Importance of non-covalent interactions in a nitrile anion metal-complex based on pyridine ligands: a theoretical and experimental approach

Abstract

The solvothermal synthesis and crystal structure of [bis(thiocyanato-κN)bis(tris(pyridin-2-yl-κN)amine)iron(II)] (1) are described. The structure obtained was i subjected to theoretical analysis of interaction energies and intra- and intermolecular bonding. This comprehensive study illustrates the richness of non-covalent interactions that are exhibited by nitrile anionmetal complexes. The neutral complex lies on a crystallographic two-fold axis.
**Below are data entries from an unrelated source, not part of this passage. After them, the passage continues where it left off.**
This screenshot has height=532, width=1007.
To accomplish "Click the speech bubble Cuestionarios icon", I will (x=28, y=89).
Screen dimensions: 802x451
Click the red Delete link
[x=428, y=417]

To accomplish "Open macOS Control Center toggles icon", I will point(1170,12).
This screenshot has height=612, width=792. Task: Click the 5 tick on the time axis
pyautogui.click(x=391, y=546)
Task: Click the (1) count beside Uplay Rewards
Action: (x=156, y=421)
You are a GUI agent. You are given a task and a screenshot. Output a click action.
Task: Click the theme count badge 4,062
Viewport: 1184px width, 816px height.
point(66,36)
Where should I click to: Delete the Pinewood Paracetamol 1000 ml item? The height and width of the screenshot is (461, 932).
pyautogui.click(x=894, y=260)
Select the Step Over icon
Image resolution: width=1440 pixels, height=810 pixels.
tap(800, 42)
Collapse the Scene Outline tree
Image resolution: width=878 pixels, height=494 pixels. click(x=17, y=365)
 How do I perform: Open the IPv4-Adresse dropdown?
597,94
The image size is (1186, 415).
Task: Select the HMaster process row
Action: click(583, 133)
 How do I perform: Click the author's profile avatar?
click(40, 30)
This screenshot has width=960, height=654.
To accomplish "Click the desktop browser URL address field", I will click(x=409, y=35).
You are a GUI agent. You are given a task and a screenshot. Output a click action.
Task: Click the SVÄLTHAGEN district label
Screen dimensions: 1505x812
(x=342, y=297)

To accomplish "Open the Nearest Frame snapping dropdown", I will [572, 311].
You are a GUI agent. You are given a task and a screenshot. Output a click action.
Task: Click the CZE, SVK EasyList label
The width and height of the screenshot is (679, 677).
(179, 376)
The iron atom is octahedrally coordinated, with two thiocyanato ligands in cis positions, and the two trispyridine ligands coordinated via the nitrogen atoms of just two of the three pyridine rings. Energy analysis of five significant dimers, supplemented by a detailed analysis of the Hirshfeld surfaces, indicates attractive interaction energies of up to 101 kJ, with the strongest dimer stabilized by bifurcated C–H⋯S hydrogen bonds and additional π⋯π interactions. Solid-state and molecular quantum mechanical calculations confirm the high-spin nature of the complex, which is also reflected in the Fe–N bond lengths, and highlights the relevance of intramolecular ligand-ligand interactions. From a combined analysis using the Quantum Theory of Atoms in Molecules and the Non-Covalent Interaction index it was possible to identify further specific intermolecular interactions contributing the stability of the crystal structure, such as the H⋯H bonds, as well as the presence of several delocalized van der Waals forces, which are mainly of dispersive origin.